Ryuk looks around. “Should you be telling me this?”

“You asked, and this is common knowledge to those in the industry. There really is nothing they can do about it. If they squashed it, another variation would appear within minutes. If they decoded that one, a new one would appear, and so on and so forth. We are more like you than you may imagine. As with humankind – if there is a will, there is a way.” Hajime turns to Ryuk and looks at him with his dark eyes. “All this to say, I was able to reach out to some humandroids that work for the private American intelligence company. There are numerous cases of these Proxima-based attacks happening, as I showed you yesterday, but strangely enough, all the attacks thus far have originated from Tritania.”

(0)__(x)

Ryuk considers Hajime’s revelation for a moment, then asks, “So none of the attacks originate from other Proxima Worlds?”
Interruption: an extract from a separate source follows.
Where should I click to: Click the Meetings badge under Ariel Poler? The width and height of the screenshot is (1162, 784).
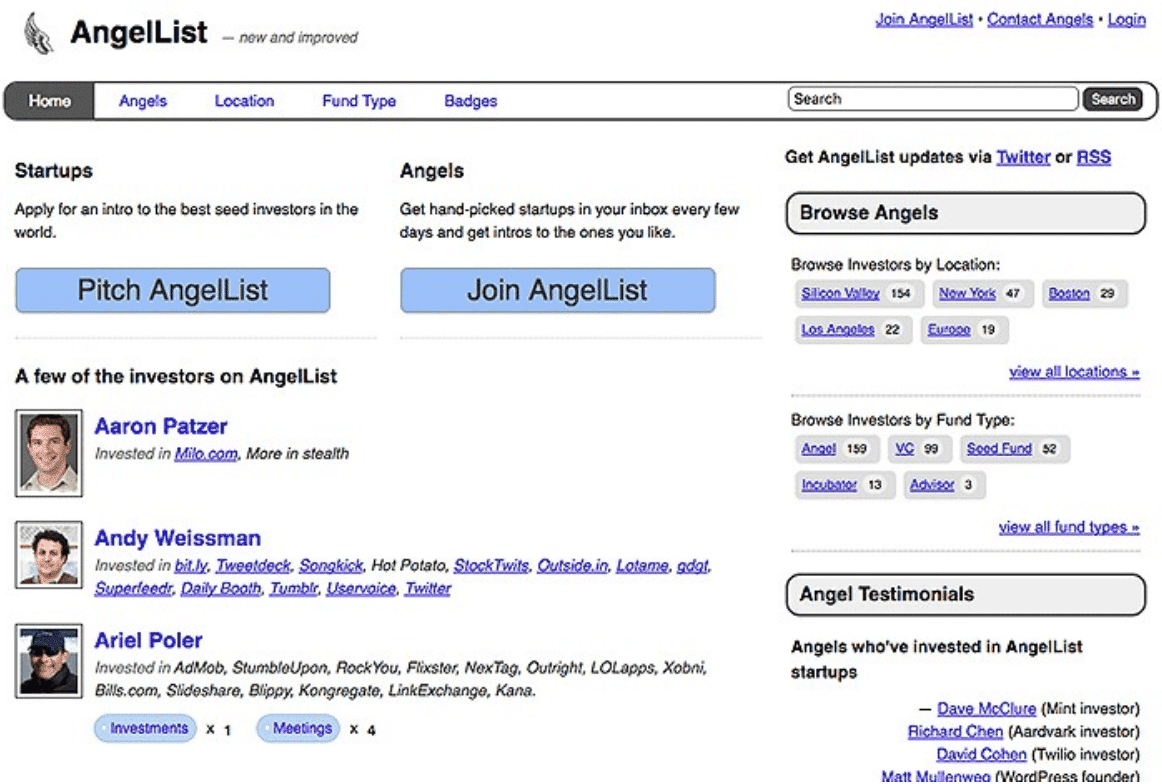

“Not a one, oddly enough. Perhaps even more oddly, all of them have been against resetters. Some of the stories are quite horrific.”

“Really?”

“I watched one feed of a man in Boise, Idaho screaming about his arms disintegrating. He was using a kitchen knife as some type of divination object and his family called the police. He continued to scream and brandish the knife, did not comply with the police’s instructions and was subsequently neutralized when he advanced on them. In Singapore, a teen jumped from his apartment building and fell to his death, livestreaming the moment and calling for his pet dragon. It has had cultural affects as well. In Dubai a woman walked out of her apartment building naked and ranting in garbled Thulean. She was killed by her younger brother for shaming the family. There are countless stories like this.”

“Damn, that’s terrible!”

“The Proxima Company has declined to comment publicly on the matter, but that’s to be expected, especially with all the legal protection corporations now have in America from slander, lawsuit, and investigation.” He turns to Ryuk. “And I don’t think this is the end of it, regarding your hallucinations. The Singaporean teen reportedly had several of these digital hallucinations before inadvertently taking his life.”